Adversários, Bolsonaro e Fernández se unem na autocomplacência
Presidentes do Brasil e da Argentina mal se conhecem, se detestam, enfrentam graves crises domésticas que criaram, e se alinham no hábito da autoindulgência
Eles mal se conhecem e se detestam. Jair Bolsonaro não gosta de Alberto Fernández, presidente da Argentina, que cultiva aversão a Bolsonaro. E demonstram em público.
Líderes das duas maiores economias da América do Sul, atravessaram nos últimos dois anos se esforçando para implodir a principal obra de cooperação entre os dois países, o Mercosul. Ainda não conseguiram, porque não sabem o que colocar no lugar.
Nos últimos 16 meses, Bolsonaro e Fernández lidaram com a pandemia de maneira diferente, e chegaram ao mesmo lugar, aos tropeços, com grande desgaste expresso nas elevadas taxas de desaprovação dos governados.
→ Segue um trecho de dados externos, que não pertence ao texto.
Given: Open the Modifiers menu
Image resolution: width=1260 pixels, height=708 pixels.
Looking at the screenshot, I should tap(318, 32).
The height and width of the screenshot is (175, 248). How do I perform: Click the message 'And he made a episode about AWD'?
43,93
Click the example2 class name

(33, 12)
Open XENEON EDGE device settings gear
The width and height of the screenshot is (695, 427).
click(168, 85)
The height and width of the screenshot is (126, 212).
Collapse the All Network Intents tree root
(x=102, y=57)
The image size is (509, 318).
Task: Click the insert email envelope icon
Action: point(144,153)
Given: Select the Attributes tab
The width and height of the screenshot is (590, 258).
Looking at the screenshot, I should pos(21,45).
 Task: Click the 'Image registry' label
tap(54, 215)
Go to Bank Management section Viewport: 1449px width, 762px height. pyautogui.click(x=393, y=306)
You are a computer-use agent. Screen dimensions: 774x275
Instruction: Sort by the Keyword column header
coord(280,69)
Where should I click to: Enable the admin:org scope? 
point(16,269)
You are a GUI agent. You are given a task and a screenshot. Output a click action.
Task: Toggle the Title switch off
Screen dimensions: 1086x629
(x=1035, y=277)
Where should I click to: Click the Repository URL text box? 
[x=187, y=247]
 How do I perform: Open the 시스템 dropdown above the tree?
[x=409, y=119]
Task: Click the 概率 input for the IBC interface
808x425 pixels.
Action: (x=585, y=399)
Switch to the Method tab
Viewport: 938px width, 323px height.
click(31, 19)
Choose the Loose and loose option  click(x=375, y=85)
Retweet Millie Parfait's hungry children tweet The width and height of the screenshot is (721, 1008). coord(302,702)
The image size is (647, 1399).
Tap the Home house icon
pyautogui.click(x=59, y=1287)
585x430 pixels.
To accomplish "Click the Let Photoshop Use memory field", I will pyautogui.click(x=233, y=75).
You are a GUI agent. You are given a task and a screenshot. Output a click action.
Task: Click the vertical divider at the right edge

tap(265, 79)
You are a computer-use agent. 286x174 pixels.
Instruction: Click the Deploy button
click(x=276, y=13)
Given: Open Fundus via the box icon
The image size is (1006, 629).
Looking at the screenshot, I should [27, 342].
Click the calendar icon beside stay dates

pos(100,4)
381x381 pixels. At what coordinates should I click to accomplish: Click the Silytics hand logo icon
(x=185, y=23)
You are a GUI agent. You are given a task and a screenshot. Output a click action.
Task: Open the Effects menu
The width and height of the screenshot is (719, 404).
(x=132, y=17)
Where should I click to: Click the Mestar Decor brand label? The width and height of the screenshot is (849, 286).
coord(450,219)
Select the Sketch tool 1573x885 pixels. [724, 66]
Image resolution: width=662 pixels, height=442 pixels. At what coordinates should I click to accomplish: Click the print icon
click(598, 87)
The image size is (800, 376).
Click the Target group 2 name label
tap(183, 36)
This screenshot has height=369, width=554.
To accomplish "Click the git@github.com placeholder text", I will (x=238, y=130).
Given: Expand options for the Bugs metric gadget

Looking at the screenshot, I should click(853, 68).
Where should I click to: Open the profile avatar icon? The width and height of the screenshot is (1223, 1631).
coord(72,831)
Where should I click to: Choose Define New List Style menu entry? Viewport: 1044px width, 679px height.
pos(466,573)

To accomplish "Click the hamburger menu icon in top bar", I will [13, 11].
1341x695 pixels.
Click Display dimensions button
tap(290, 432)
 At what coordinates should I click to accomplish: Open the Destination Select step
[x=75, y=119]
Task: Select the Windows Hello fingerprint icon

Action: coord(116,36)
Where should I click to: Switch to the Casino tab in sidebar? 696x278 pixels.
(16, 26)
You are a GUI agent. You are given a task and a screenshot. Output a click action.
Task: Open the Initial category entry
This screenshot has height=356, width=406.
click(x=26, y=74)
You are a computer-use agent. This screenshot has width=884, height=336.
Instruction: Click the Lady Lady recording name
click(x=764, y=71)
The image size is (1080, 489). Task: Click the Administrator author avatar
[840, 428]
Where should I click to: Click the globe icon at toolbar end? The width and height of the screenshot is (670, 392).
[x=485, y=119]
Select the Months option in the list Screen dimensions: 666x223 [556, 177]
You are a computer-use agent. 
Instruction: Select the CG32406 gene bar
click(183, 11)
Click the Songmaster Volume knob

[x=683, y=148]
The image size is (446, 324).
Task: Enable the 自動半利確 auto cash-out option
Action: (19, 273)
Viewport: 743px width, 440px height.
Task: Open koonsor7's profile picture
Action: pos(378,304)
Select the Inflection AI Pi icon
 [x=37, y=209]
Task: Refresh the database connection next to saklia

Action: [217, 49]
Agora, por razões e em níveis diferentes, estão hipnotizados por aflições econômicas comuns na alta inflação e desemprego, na corrosão da renda e expansão da pobreza, e no declínio da produção e do consumo. Bolsonaro tem um ônus extra, a condicionante energética.
Na última semana, também por trilhas diferentes, se perderam em graves crises políticas domésticas, que eles mesmos criaram.
Bolsonaro vislumbrou o impeachment no confronto com o Judiciário, e se rendeu — o prazo de validade do recuo registrado por escrito é um enigma só desvendável com o tempo.
Fernández saiu das urnas, nas eleições primárias legislativas com voto obrigatório, dividindo com a vice Cristina Kirchner a maior derrota da história do peronismo. O fracasso rachou o governo e a sociedade política com a ex-presidente Kirchner.
Perderam no voto (31%) para a oposição liberal-conservadora (40%) liderada pelo ex-presidente Mauricio Macri na maioria (75%) dos colégios eleitorais, incluindo Buenos Aires, onde se concentram quatro de cada dez eleitores argentinos. Acabaram despejados do controle eleitoral do interior, motor da histórica hegemonia peronista nas províncias agrícolas.
“Algo não fizemos bem”, consolou-se Fernández diante dos boletins de apuração. “Quem nunca errou?”, amenizou Bolsonaro, ao comentar os motivos da sua carta de rendição política. “Às vezes, custa caro para a gente”, acrescentou.
Adversários na política, os presidentes do Brasil e da Argentina têm mais afinidades na vida do que são capazes de admitir. Entre elas está a autocomplacência.